After all the "head banging", I had enough lumps on my head to make me stop and find a better solution. So, after some clever coding to forcibly register and instantiate the ANTs Driver, I thought I was getting somewhere. But alas, ANTs compliance with JDBC is quite broken. Their PreparedStatement.getParameterMetaData(..) returns a fixed String - "java.sql.ParameterMetaData", instead of the fully qualified Java Class name of the Parameter/Column. But then there were bigger problems. SC makes extensive use of BIGINT columns through the setLong(..) method. In ANTs, however BIGINT and INT are not of the standard sizes as compared to other Databases. If a Long value is set to a BIGINT column using the PreparedStatement's setObject(..) or setLong(..) methods, like what SC does - you either get a "Null constraint violated error" or the Query won't return any results or if it is an Insert statement, the value in the Table will be entirely different from the one you set. And, the largest negative value you can s fely use on BIGINT columns is "-2147483647" (Integer.MIN_VALUE + 1). Anything larger will produce strange results or none at all! Their BIGINT actually should store Float, as per their error message when you use the PreparedStatement.setObject(new Long("some large number")).
It was quite frustrating to hit a roadblock at every stage. I couln't re-write the whole Kernel just to make it work with ANTs. So, I chose the easier and messier way out. When the Kernel is configured to use ANTs, all the SQL Connections and PreparedStatements are intercepted and replaced with Proxies, transparently. So, whenever the Kernel or any Client code using the Connections obtained from the Kernel's Connection Pool uses the setObject(..) or setLong() on a BIGINT column, the Proxy silently replaces it with the Integer form of the number. The Kernel uses a reduced number range for ANTs - this is the only ANTs specific code I had to make. If the Integer part of the Long value does not match the original Long, because of "overflow", then the Kernel logs a Warning and continues with the Long value without replacing it with the Integer form, by assuming that it was intentional. Most DBs have java.lang.Long as their Java equivalent for the SQL BIGINT data type.
Phew!

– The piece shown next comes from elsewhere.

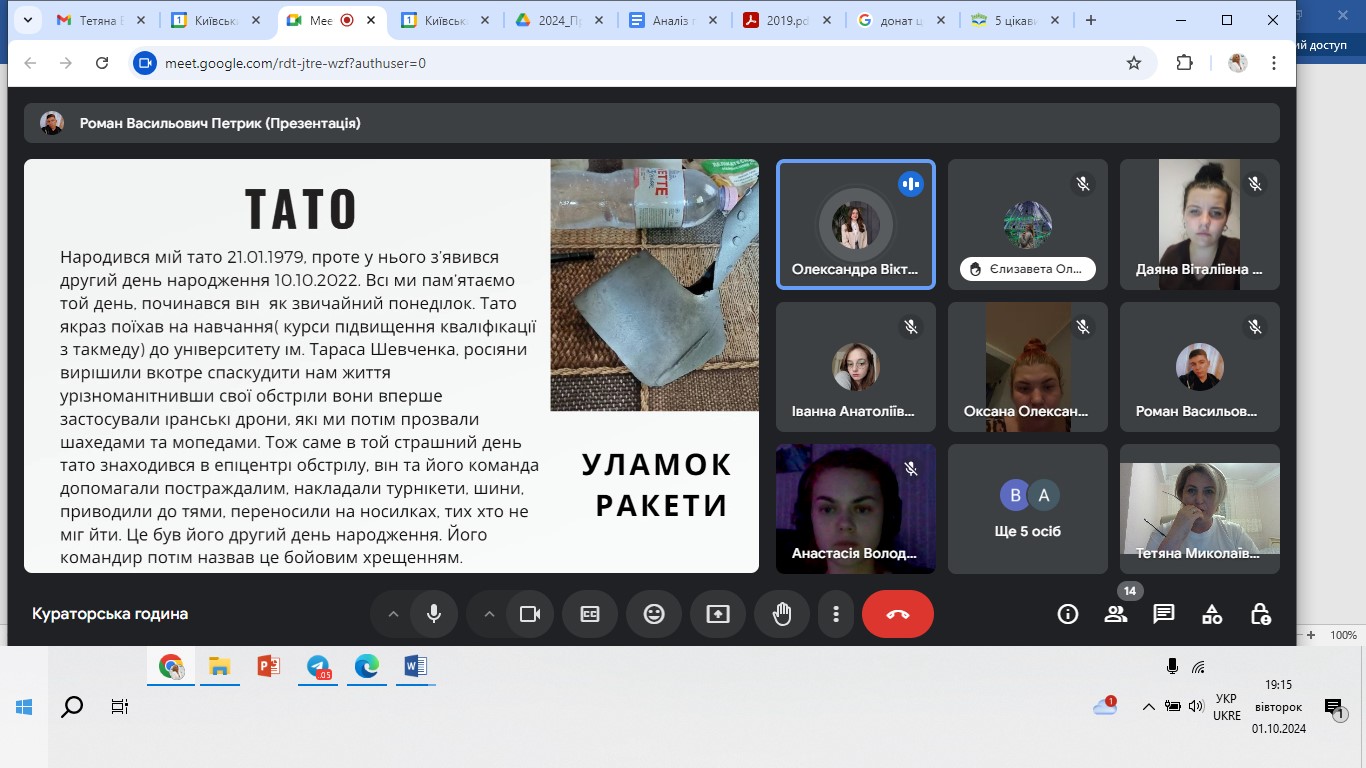
Task: Open host controls lock icon
Action: 1259,614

It was very painful indeed. I guess using the Java Proxy for ANTs PreparedStatements and Connections might slow down the Kernel. Too bad, but it can't be helped unless those guys at ANTs do something about their Driver.
Next on the agenda is the SOLID Boost Engine. Some initial analysis revealed that their ResultSet.getTimestamp() on a TIMESTAMP column throws an "Invalid date" error. But getDate(), getTime(), getString() on the same column returns a result. Arrghh.. I think I see a few more days of coding with the Proxy classes.